So that’s it then. International football is safely ensconced in front of the log fire, hibernating for the winter. Arsenal’s players return to training today with all eyes focussed on Alexis and his hamstrings. A nation of shopkeepers has become a nation of voyeurs.
It says much about the state of the game when the story of the day in some papers is which clubs paid for a private jet for their players and who had to slum it with the mortals on a commercial flight. Arsenal, of course, had an answer to that question with a club spokesman claiming that some players snub private jets because there is more room on a commercial flight. Ahem.
All the while the world’s gaze was on Chile, Santi Cazorla is wondering when his Achilles will heal enough to be able to play again. Speaking on Cadena COPE, a Spanish radio station, the midfield wizard couldn’t give a definitive answer:
I still don’t know the exact time. I am trying to return as soon as possible to be with the team again, but I cannot say if it will be soon or if I still have a few weeks left
Brinkmanship from the club and player, hiding the fact that he is fit from prying Manchester United eyes or genuinely in doubt and unable to put a timescale on it? Probably something Arsène will update on after he’s fielded fifty questions about Alexis at this morning’s press conference.
We know that Cazorla is pivotal to Arsenal’s style of play and against Tottenham in particular, he was sorely missed. It’s probably Arsène’s biggest decision for the team this weekend. Solving the Alexis ‘problem’ is easy. He plays if fit, Giroud plays if not. Midfield? He has options. Elneny, Xhaka or Ramsey; two will stabilise, one will support the attack, with Alexis’ fitness deciding the issue.
Slotting Ramsey on the right only works if Theo is shifted left and Alex Iwobi drops to the bench. We know Arsène will set up to counter-attack so that line-up change is a distinct possibility. United played with a three-man central defence at Swansea and with their injury concerns will probably do the same again this weekend.
Wenger may choose to counter the threat of the wing backs with Ramsey, particularly if as expected, Carl Jenkinson is right back. Capable though he is, there’s no doubt United would view him as the ‘weak link’ in Arsenal’s defence.

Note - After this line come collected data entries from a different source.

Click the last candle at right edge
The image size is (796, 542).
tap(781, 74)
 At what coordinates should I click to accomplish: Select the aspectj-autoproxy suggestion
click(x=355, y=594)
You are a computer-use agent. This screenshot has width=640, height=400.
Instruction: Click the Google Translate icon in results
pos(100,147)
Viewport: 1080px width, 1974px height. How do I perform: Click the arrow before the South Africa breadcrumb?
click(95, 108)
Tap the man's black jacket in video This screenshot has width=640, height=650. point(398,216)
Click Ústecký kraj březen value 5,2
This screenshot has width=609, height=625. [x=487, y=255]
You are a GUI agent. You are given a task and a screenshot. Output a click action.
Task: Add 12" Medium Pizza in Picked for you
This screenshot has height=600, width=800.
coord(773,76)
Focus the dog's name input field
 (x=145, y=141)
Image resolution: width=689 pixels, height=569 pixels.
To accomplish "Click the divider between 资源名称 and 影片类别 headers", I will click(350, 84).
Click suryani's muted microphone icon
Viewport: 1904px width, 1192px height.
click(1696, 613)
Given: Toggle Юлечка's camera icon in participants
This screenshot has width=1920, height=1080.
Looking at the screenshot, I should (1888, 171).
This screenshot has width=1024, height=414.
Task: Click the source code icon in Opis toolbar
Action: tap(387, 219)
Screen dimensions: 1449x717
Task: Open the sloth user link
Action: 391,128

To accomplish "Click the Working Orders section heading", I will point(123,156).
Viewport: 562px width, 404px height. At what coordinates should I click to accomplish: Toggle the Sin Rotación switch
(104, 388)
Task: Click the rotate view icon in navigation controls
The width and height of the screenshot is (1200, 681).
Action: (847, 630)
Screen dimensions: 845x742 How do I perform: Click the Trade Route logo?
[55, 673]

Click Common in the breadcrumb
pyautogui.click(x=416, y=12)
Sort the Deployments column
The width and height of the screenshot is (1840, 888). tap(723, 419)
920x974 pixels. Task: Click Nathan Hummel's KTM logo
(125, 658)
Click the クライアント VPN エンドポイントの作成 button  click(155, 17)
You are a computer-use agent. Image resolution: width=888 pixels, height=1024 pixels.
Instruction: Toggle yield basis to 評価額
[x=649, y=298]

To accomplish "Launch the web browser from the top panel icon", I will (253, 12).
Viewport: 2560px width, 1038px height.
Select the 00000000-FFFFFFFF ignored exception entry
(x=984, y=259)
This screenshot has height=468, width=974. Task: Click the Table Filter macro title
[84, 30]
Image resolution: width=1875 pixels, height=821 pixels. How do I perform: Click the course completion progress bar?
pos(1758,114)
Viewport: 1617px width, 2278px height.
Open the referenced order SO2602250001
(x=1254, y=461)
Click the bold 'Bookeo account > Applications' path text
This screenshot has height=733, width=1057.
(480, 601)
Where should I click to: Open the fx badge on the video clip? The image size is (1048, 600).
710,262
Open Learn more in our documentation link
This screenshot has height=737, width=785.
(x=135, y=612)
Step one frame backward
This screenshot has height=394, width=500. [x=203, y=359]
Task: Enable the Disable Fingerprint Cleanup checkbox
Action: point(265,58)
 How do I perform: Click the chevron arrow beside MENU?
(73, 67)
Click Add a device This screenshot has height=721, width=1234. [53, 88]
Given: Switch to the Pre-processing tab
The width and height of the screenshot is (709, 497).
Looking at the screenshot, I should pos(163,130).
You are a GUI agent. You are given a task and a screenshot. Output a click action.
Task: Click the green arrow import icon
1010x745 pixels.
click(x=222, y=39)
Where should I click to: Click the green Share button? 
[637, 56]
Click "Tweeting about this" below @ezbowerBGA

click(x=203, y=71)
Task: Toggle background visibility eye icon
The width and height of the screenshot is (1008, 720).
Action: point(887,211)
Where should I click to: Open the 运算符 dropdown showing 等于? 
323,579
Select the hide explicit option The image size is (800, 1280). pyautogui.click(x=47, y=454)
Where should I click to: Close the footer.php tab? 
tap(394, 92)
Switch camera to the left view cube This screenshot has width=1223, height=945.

Mesut Özil, suitably rested after his omission from the German squad, has a key role to play. A sharp performance from the maestro is needed this weekend if we’re to take three points at Old Trafford for the first time in a decade. According to Özil, we have the quality to win and showed it against Chelsea. A home game is different to this visit to a traditional bogey ground.
We’ve been in this situation before. Arsenal in a good position to take three points, up against a seemingly poor Manchester United side. Despite this, despite different United managers being in charge, we contrive to lose. Or at best, take a point:
- 2013, Arsenal top of the table, United fifth; lose 1 – 0.
- 2015, Arsenal third, closing in on second with United fourth; draw 1 – 1.
- 2016, Arsenal third, knowing a win would leave them just two points behind Leicester whom they had just beaten at the Emirates; lose 3 – 2.
Never mind the Mourinho effect on Arsène’s mind, I think there’s an Old Trafford effect as well. Not just on Arsène either but players as well. We ‘freeze’ to some extent, rarely playing well in this fixture whilst United are up for it – for the most part – from the first whistle until the end of the game.
Some of that comes from the manager’s cautious approach and yes, he can’t go gung-ho into this game because, for the most part, United will pick us off but there’s a danger in going too far the other way. As much as that – and it’s the point Özil made – he needs the players to perform.
The past three seasons, we know we haven’t at Old Trafford and it’s a run which goes on longer than that. Last season’s two goals was only the second time in the last thirty-two years that we’ve scored more than once in a league match there. Thirty-two years! We’ve had some outstanding teams in that time but only scored one goal for the most part, each time we’ve visited Old Trafford.
With that kind of record, you need to be keeping clean sheets to take points. Six since the Premier League came into being; no wonder we don’t get many points, even when they are a pale imitation of the Ferguson era teams.
Much for the boss to ponder ahead of the weekend but fitness comes first.